Wednesday, 16 March 2011

Bench Press Technique



The bench press has been considered one of the “core” weight lifting exercises for many years. The reason for this is simple: this exercise is extremely effective in strengthening the prime movers of the upper extremity. Examples of this can be found in:

*Football: tackling, blocking, and passing;,
*Swimming: crawl and breaststroke,
*Track & Field: pole vault, shot put, and discus,
*Baseball: throwing and hitting,
*Boxing: punching,
*Basketball: shooting, boxing out, and rebounding.

The bench press hits a large amount of upper body musculature with the primary focus being on the pectorals (chest), deltoids (shoulders, especially front and middle), and triceps (back of the arm). Any number of secondary muscles are hit but these are the main ones that are being targeted.

What’s The Bench Press? Lie on an upright support bench or a bench inside a Power Rack. Unrack the weight & lower it to your chest. Press it back up until your arms are locked. You’ve done a Bench Press.

You have several ways to Bench Press by varying grip, grip width, bench angle, etc. Some Bench Press variations are:

* Close Grip Bench Press. Shoulder width grip. Emphasis triceps.
* Reverse Grip Bench Press. Palms facing you. Also emphasis triceps.
* Incline Bench Press. From an incline bench. Emphasis shoulders.
* Decline Bench Press. From a decline bench. Allows more weight.
* Floor Press. Bench Press while lying on the floor. More triceps.

The "perfect grip" is the grip that has your forearms exactly perpendicular (90 degree angle) in relation to the bench press bar. If you have strong triceps, you may try using a close grip by moving your hands closer together when gripping the bar. If your triceps aren't strong enough, try using a wider than perfect grip by sliding your hands away from each other a little bit.
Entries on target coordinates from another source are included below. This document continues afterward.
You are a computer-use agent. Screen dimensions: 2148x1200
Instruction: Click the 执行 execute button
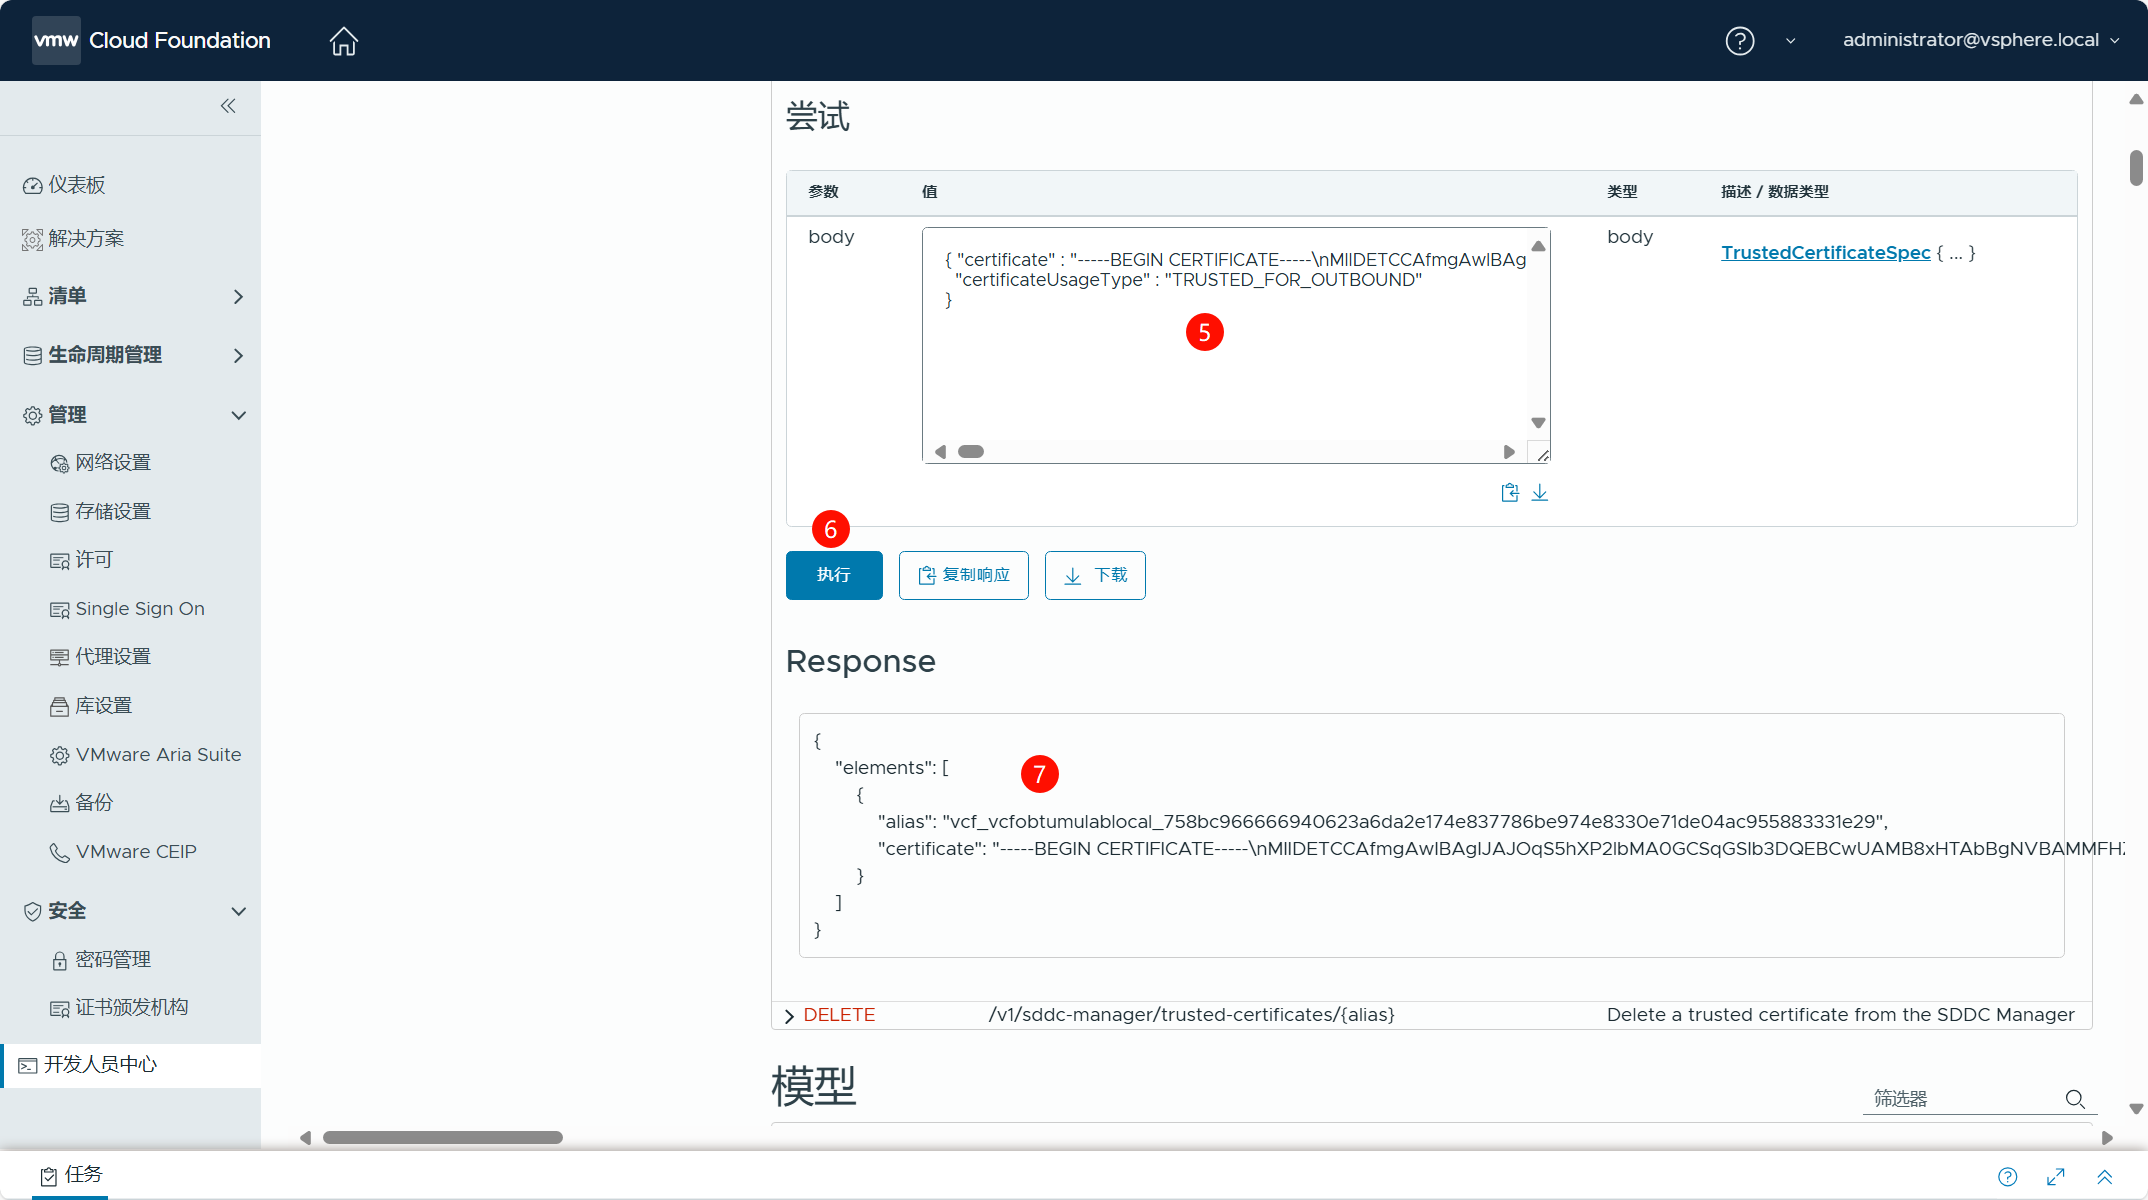pyautogui.click(x=833, y=575)
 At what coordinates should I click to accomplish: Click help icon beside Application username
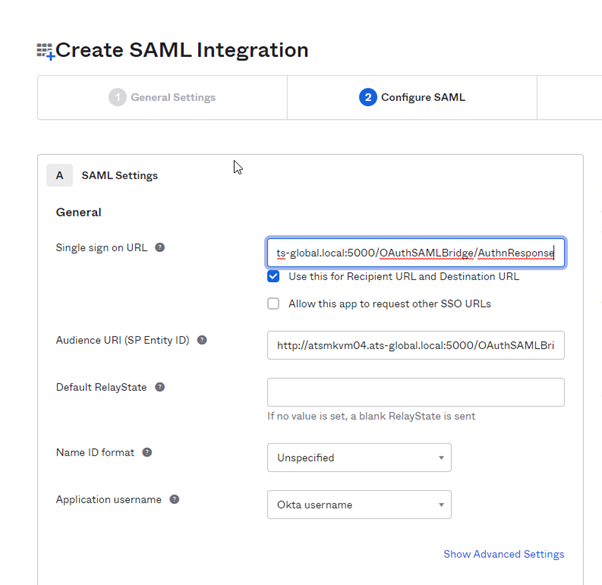(x=174, y=499)
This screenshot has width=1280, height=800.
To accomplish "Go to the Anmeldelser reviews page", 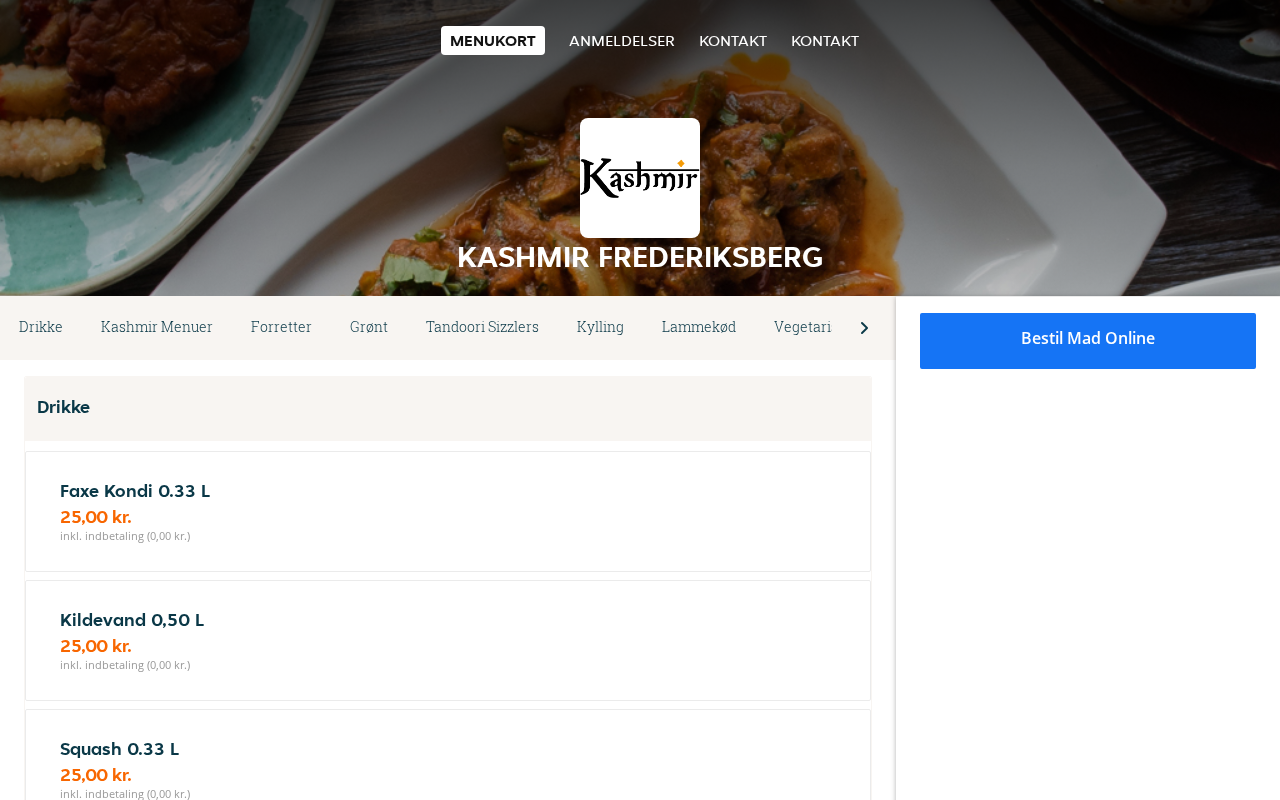I will [622, 41].
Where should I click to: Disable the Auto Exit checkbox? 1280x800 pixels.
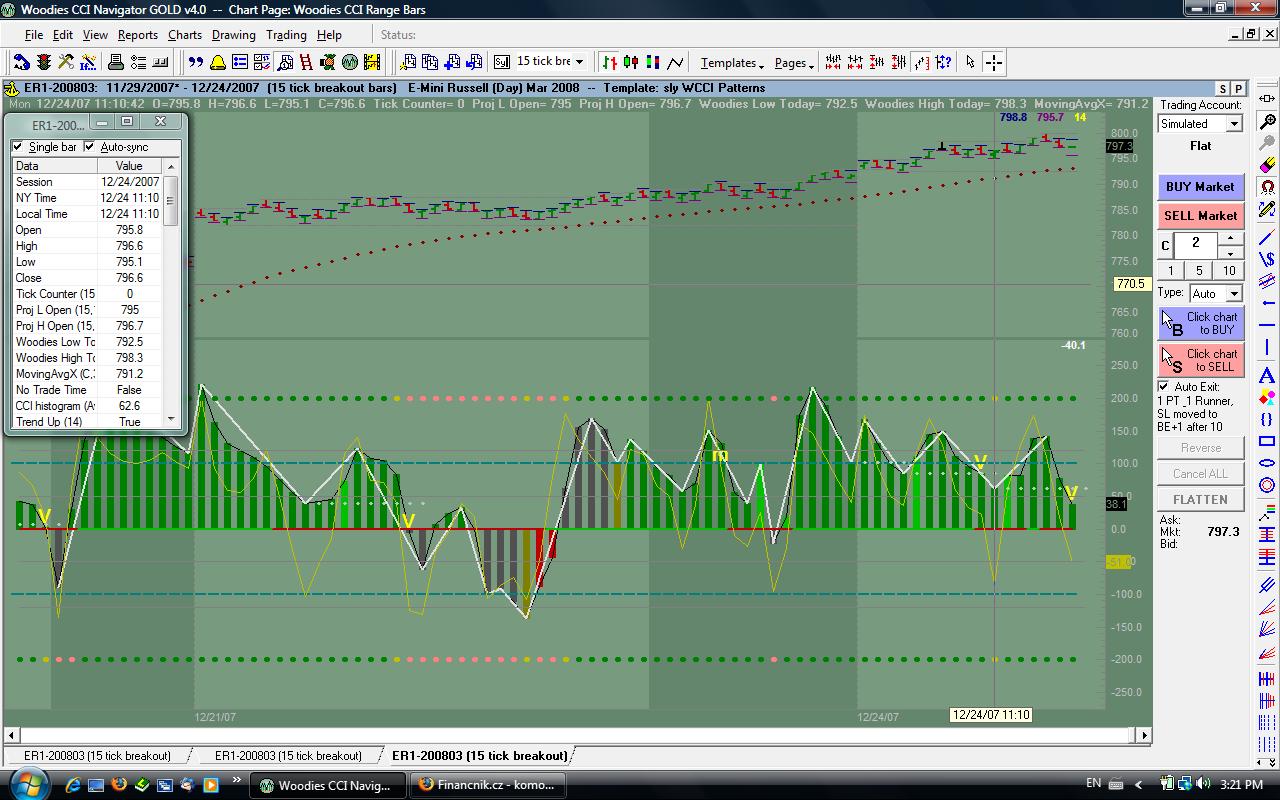click(1164, 386)
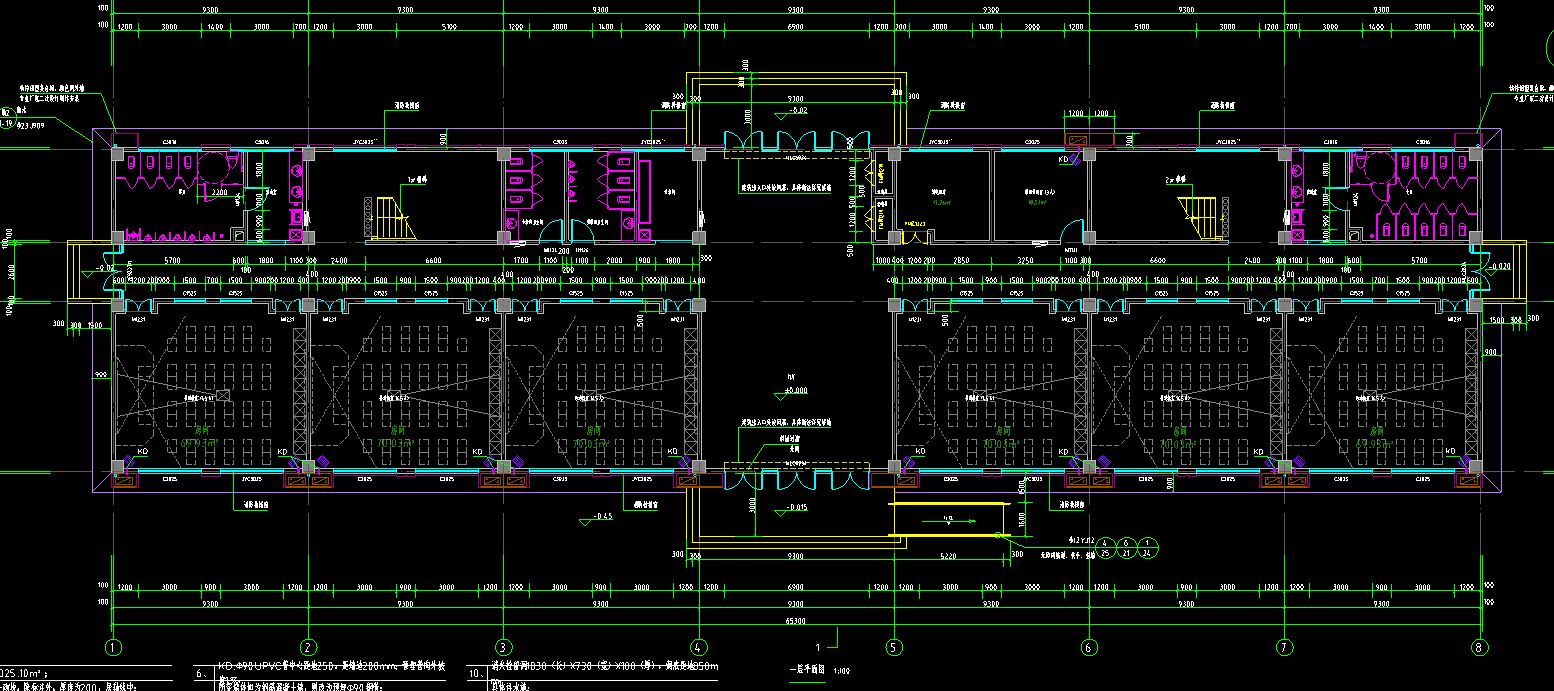
Task: Select the yellow access ramp at south entrance
Action: [x=945, y=521]
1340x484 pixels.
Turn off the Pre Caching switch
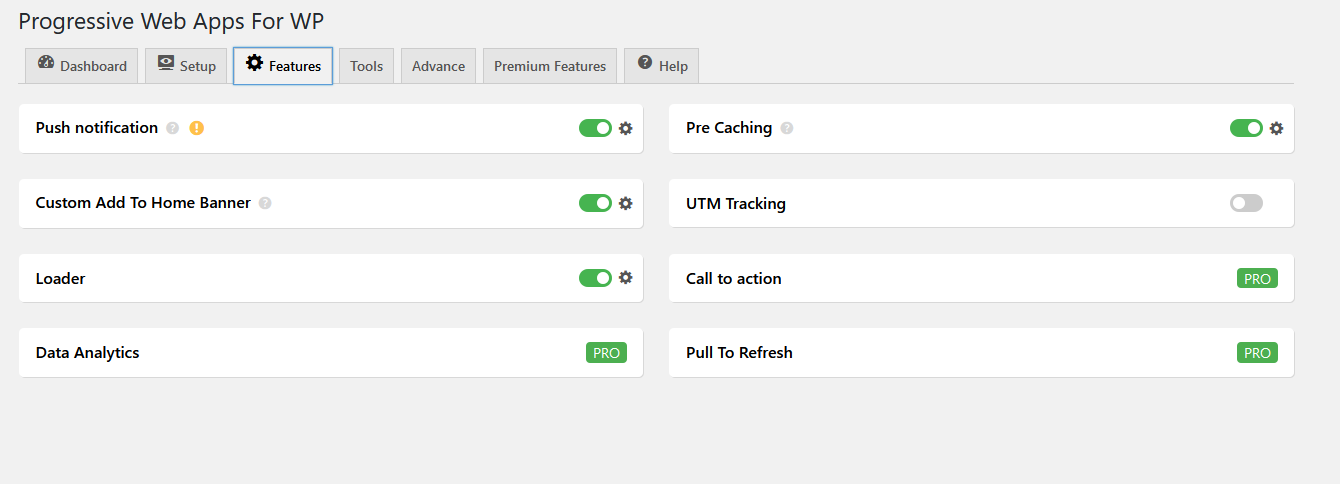pos(1246,128)
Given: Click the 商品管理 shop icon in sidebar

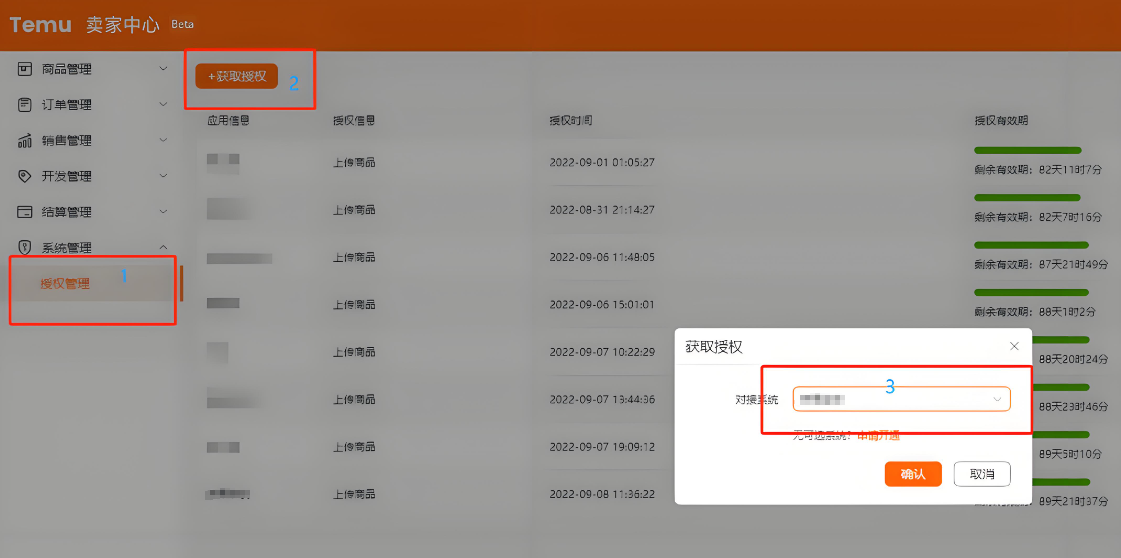Looking at the screenshot, I should pos(25,69).
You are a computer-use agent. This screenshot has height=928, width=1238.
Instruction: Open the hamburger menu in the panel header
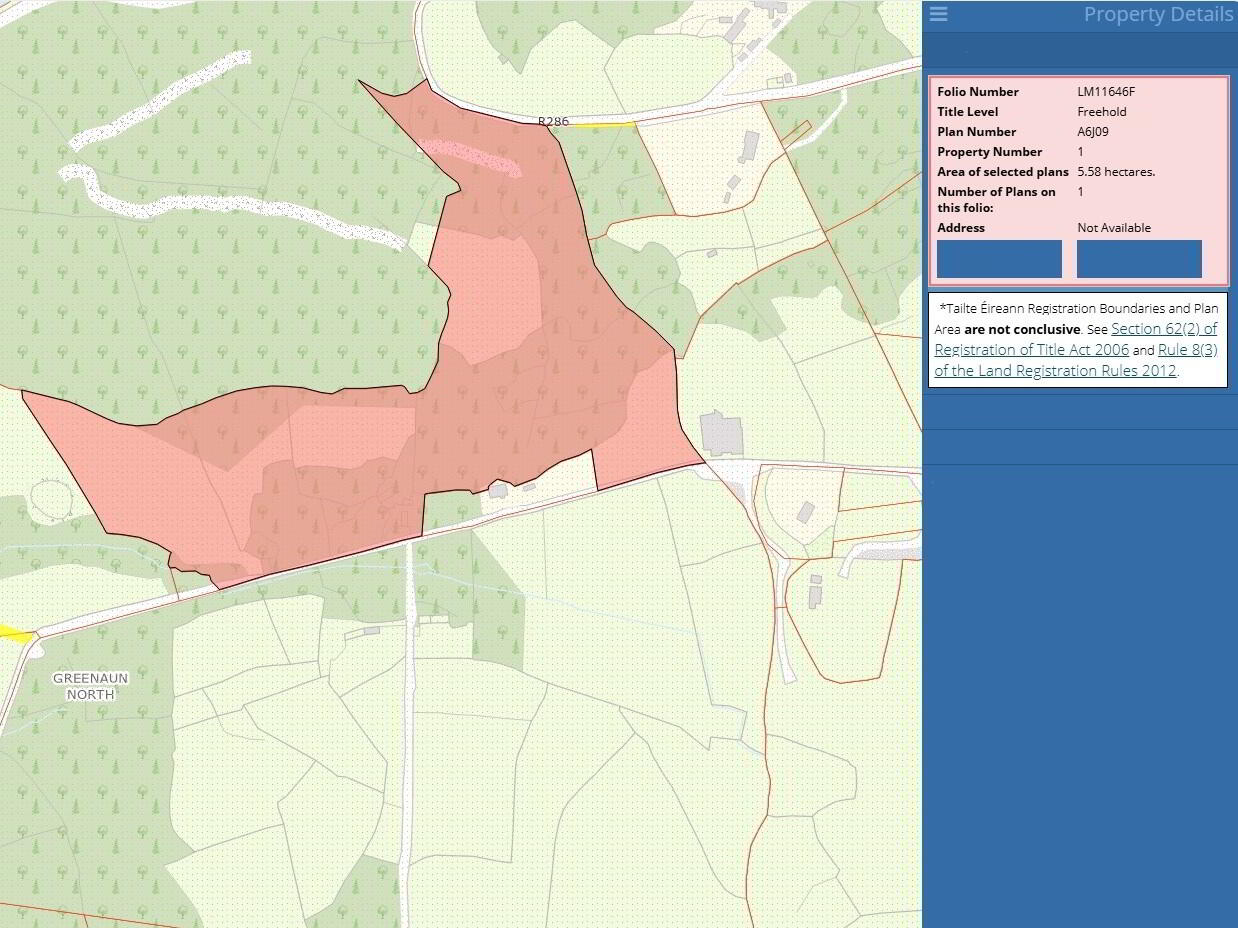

Make sure that your feet are planted firmly on the floor and that they do not leave the floor during your bench attempts. They should also not be moving around. This creates a stable base and foundation, which makes your bench more powerful. The whole body must be stable during a bench press and the feet are a HUGE part of that.

As you get used to bench pressing heavy weight, you will learn to "push" off with your feet for additional power (while keeping your feet planted). Try this during your normal bench press workouts, then use it to help increase your bench press max!